Props to Alabama Gov. Bob Bentley, who this week became the first governor beyond ground zero in South Carolina to order removal of Confederate flags from state grounds.
Bentley directed work crews to haul down the four flags over a Confederate memorial at the state capitol in Montgomery. He said he did not want controversy surrounding the mostly red “Stars and Bars” to distract from current legislative issues, particularly the state’s deflated budget. A governor’s office representative said the flags will not go up again.
The Alabama chief executive acted two days after South Carolina Gov. Nikki Haley approached Tar Heel State legislators to lower the Confederate banner from the state capitol in Raleigh.
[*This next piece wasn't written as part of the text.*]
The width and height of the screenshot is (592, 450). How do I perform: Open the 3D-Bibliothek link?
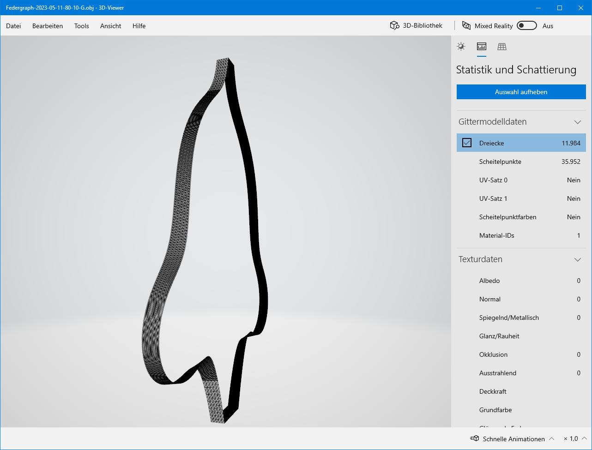422,26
Haley was concerned that violence and unrest over a the multi-fatal church shooting in Charleston, S.C., might proliferate across the state as the question smolders about whether the Confederate flag should continue to fly above state property.
Government real estate usually is active property. The Confederate States of America is a permanent part of U.S. history; the CSA in defunct and long gone. As such, its symbols are best displayed in museums and historic archives, not on or in structures where today’s state government activities are being carried out.
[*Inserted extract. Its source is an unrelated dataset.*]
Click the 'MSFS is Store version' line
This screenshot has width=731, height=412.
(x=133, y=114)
All of us now fly under Old Glory – the Stars and Stripes should be our flag of choice as well as allegiance.
In the same vein, a strong argument can be made for renaming public schools that bear the identities of Confederate luminaries, mainly because our public schools are tax-funded institutions and, as such, should abstain from any display or activity that does not promote the public good – for all of the public.
Which is not to say that the Sons of Confederate Veterans should stop meeting. Nor should Confederate flags be lowered from above privately owned memorials and monuments to Confederate soldiers. Likewise, we ought not to rush to revoke the charter of the Confederate Heritage Trust. Or outlaw vanity license tags made and sold by private industry. Or unschedule the Confederate Heritage Festival in Charlotte, N.C.
These fall into the domain of the private sector and are protected by the First Amendment to the U.S. Constitution.
But it would help if we emphasize the heritage of the Confederacy more and allow it to take its rightful place in history. At the same time, those among us who holler “racism,” with fire in their eyes as they look with disdain at an inanimate piece of cloth, need to turn down the volume.
UPDATE: On July 9, the South Carolina House followed the lead of the state Senate and voted — by a two-thirds margin — to lower the Confederate flag that has flown over the state capitol for more than 50 years.